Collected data
___

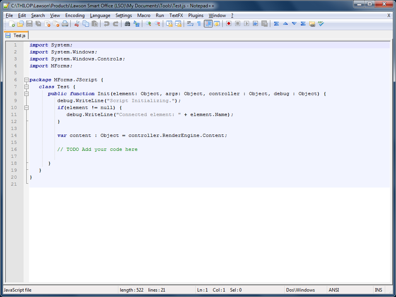Create a new file

(11, 24)
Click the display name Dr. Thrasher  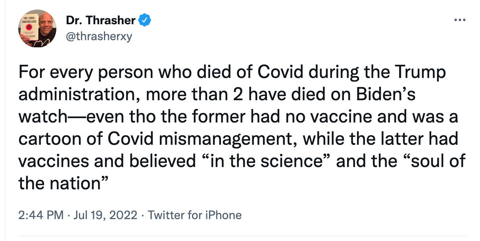click(x=101, y=20)
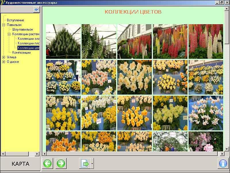230x173 pixels.
Task: Click the export page icon
Action: [x=85, y=164]
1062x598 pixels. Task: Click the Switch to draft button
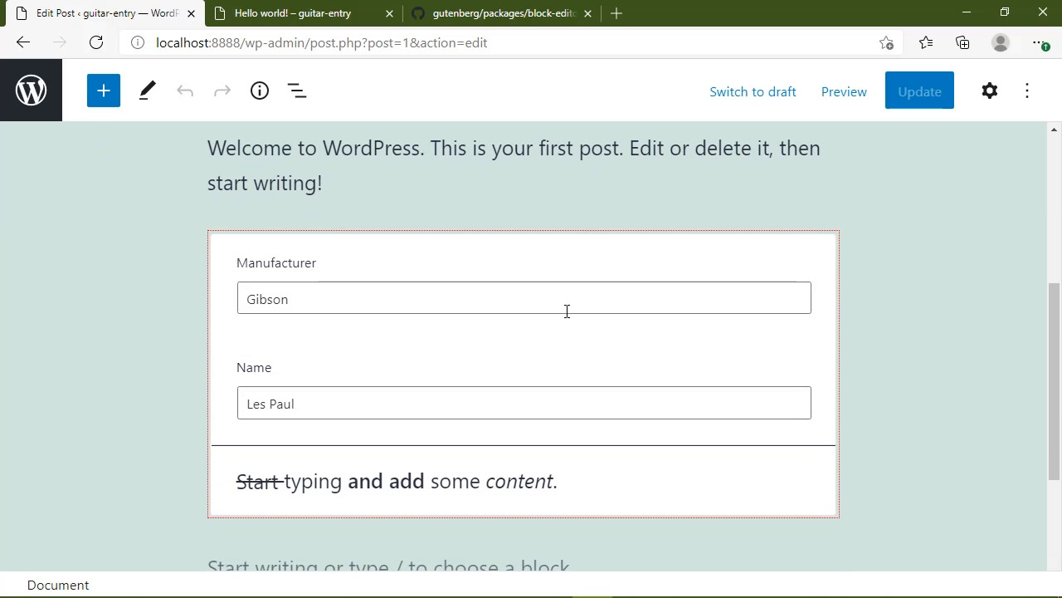click(753, 91)
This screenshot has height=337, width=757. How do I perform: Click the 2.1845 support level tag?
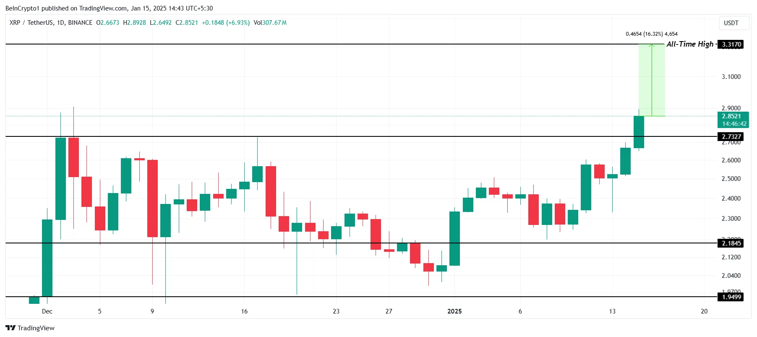731,243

___

_WHAT YOU ARE ASKED TO DO_
From the line that holds "This screenshot has" to the last line of the data, return those lines exactly and nothing else; both ends count, and pictures stay out.

_WRITTEN RESPONSE_
This screenshot has height=337, width=757. How do I perform: Click the 2.1845 support level tag?
731,243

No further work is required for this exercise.